Todos los días somos víctimas y participes de la intolerancia, la mayoría de estas ocasiones es propiciado por la educación que nos ha dado la sociedad en la que vivimos, el resto de esas ocasiones es por criterio propio, lo que creemos correcto o incorrecto; al final todos acabamos haciéndolo, todos los días me he vuelto parte de esa intolerancia que en tantas ocasiones critico. No me justifico, pero al menos el 40% de esas ocasiones es en automático, en todos, no solo en mi.
La repugnante moral con la que hemos sido educados es buena leña para esa pira, los valores de la Iglesia, de los Cristianos en general, han sido malinterpretados, nos olvidamos de que Cristo, aquél en el que creemos 2,100 millones de personas en el mundo, vino a enseñarnos sobre tolerancia, ¡Qué hipocresía la de aquellos que se dicen cristianos y no toleran las diferencias!
Una constante lucha es esta vida, luchar para no ser tragados por la masa turbulenta y estúpida en la que vivimos, una lucha por defender nuestra persona y nuestros ideales, una lucha contra nosotros mismos, aunque es difícil darse cuenta de que la lucha más grande es esa que emprendemos en contra nuestra, a veces es más sencillo cambiarnos que defendernos, es entonces cuando debemos preguntarnos si queremos ser libres o atarnos a las apariencias y estereotipos.
A eso se resume la vida, una constante liberación, la mayoría de las veces es sobre librarnos de nosotros mismos.

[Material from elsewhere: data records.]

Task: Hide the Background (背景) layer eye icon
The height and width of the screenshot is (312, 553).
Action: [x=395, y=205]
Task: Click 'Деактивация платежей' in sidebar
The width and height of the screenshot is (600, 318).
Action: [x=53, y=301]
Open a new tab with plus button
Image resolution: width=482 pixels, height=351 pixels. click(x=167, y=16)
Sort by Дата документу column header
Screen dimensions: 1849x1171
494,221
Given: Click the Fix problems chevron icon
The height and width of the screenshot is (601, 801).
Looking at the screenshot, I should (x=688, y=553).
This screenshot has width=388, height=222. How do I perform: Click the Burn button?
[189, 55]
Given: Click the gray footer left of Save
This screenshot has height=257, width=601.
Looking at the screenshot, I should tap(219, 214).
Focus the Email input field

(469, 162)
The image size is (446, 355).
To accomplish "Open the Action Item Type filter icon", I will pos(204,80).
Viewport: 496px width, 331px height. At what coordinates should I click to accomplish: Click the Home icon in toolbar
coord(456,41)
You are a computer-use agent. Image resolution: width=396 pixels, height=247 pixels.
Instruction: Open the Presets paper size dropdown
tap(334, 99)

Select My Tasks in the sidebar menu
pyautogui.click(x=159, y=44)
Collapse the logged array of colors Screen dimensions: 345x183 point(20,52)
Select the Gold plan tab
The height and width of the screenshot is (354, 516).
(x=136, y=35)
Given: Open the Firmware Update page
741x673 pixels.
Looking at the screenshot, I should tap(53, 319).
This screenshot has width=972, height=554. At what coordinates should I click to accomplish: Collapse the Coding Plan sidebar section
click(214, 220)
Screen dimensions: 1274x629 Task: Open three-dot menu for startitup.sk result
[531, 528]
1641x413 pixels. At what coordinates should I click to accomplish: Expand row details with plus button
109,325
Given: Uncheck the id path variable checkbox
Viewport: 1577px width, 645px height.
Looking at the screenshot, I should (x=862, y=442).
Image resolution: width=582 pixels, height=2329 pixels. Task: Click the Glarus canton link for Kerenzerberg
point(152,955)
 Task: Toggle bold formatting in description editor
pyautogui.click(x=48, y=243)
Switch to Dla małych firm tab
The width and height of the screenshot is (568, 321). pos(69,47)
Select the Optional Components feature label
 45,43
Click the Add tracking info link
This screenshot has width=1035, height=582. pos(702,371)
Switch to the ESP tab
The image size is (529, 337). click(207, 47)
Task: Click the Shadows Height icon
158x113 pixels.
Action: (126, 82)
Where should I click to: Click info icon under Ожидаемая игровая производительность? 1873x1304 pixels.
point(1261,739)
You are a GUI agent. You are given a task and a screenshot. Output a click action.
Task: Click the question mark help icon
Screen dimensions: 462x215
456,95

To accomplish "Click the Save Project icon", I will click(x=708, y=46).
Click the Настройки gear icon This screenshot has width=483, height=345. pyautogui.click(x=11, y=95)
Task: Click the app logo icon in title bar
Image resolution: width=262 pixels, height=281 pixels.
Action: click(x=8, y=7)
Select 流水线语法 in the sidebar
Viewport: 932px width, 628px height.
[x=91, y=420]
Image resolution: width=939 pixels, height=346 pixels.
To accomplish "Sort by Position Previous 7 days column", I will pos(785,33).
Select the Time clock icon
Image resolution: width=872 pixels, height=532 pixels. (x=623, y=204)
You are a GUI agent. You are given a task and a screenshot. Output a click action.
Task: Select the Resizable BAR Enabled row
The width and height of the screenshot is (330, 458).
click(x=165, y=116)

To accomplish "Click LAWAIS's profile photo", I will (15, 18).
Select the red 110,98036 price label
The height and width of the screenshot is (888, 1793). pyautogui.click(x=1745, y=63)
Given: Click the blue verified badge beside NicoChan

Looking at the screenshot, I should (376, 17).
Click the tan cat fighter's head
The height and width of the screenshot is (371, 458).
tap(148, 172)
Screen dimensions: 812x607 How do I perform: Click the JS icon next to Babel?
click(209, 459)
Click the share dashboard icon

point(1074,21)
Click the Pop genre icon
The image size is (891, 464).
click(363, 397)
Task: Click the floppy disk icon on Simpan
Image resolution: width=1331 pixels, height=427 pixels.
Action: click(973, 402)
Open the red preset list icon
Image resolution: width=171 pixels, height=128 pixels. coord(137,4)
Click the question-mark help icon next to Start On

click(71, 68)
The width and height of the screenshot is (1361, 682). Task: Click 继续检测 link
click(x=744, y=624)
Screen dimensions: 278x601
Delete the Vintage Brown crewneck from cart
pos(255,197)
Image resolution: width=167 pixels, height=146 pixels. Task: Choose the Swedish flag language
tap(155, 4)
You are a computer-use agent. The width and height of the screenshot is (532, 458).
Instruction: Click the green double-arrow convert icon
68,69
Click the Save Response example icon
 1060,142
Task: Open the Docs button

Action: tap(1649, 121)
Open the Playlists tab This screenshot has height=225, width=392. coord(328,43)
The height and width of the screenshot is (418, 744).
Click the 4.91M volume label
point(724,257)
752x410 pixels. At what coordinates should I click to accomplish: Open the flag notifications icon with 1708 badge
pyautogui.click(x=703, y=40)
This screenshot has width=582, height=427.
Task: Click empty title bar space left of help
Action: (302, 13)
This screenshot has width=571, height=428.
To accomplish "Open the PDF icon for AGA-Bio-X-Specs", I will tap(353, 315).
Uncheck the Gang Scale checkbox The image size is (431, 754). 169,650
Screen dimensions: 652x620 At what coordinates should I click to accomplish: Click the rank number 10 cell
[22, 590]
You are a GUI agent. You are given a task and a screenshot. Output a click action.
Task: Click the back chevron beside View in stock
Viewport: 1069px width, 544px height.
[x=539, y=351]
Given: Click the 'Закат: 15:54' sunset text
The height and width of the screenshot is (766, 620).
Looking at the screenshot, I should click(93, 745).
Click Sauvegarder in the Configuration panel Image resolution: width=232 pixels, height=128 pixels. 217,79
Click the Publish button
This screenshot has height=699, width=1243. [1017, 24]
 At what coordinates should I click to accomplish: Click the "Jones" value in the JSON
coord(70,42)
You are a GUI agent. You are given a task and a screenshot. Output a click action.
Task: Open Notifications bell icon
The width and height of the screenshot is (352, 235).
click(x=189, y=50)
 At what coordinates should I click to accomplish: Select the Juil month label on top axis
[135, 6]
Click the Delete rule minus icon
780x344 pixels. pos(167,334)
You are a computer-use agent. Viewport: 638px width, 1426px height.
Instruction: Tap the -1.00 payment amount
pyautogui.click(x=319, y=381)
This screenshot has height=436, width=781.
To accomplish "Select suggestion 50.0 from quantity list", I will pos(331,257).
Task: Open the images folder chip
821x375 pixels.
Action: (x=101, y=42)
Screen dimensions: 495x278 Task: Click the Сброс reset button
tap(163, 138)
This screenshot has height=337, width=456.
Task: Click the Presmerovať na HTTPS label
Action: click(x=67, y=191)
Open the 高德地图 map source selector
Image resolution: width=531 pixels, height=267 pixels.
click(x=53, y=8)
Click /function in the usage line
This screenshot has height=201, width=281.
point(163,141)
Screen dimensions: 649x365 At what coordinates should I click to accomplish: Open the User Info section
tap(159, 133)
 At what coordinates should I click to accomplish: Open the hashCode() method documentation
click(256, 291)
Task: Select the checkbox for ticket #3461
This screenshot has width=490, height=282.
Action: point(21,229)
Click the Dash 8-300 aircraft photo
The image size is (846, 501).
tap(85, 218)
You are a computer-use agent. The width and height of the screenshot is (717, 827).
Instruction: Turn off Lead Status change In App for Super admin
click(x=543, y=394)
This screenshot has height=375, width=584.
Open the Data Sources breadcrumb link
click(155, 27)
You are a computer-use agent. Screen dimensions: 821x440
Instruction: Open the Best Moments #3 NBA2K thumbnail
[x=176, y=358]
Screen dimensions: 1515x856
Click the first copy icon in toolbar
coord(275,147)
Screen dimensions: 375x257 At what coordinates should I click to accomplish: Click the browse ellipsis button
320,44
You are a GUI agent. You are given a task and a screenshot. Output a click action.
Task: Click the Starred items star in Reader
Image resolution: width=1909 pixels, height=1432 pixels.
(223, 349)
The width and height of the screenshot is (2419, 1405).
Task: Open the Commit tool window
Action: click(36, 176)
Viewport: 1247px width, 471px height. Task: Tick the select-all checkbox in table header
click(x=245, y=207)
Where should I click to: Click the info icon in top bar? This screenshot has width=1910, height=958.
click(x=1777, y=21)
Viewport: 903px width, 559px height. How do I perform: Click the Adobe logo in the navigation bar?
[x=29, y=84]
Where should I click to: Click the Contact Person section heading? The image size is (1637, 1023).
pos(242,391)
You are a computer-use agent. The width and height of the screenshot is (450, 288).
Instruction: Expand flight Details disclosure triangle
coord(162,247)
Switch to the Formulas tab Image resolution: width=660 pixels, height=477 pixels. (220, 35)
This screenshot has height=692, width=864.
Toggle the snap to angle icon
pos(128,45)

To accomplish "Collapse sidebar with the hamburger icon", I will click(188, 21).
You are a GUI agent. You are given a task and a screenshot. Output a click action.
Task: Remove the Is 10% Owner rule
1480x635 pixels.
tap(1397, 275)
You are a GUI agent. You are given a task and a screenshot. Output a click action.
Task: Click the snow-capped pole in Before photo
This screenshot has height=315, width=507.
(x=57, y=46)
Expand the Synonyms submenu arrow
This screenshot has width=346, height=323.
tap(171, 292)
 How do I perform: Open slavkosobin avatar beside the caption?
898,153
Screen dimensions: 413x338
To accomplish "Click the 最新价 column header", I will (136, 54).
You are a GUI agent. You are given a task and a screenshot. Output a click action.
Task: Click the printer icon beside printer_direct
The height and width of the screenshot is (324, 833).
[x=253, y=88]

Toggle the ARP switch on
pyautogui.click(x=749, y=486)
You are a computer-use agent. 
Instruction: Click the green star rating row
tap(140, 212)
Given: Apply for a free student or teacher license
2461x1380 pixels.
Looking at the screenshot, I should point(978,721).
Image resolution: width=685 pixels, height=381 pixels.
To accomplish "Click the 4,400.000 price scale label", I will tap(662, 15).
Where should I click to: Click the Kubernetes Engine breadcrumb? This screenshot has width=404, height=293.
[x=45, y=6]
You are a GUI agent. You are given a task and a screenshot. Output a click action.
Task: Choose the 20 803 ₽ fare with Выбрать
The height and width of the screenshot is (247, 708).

El domingo pasado hicieron tres meses de que un amigo muy amado falleció, él sin ser cristiano me enseño más de cristianismo que todo lo que había aprendido en los 18 años anteriores a conocerlo. Él, criticado y rechazado en su familia por ser homosexual, llegó a México para no ser causa de vergüenza. Él, con sus miedos y debilidades me enseño de valor y fortaleza... ahora me falta tener ese valor para liberarme del egoísmo y la pereza que me están volviendo este ente apático y desinteresado. Lamentablemente, mi amigo, regresó a Barcelona, su ciudad natal, en septiembre del año pasado, allá se marchó y allá sigue, rechazado hasta en su muerte por su gente, no digo que por su familia, pues a los de su familia nos dejo acá.
Finalmente se liberó hasta de su cuerpo, vaya que Dios lo libero en serio.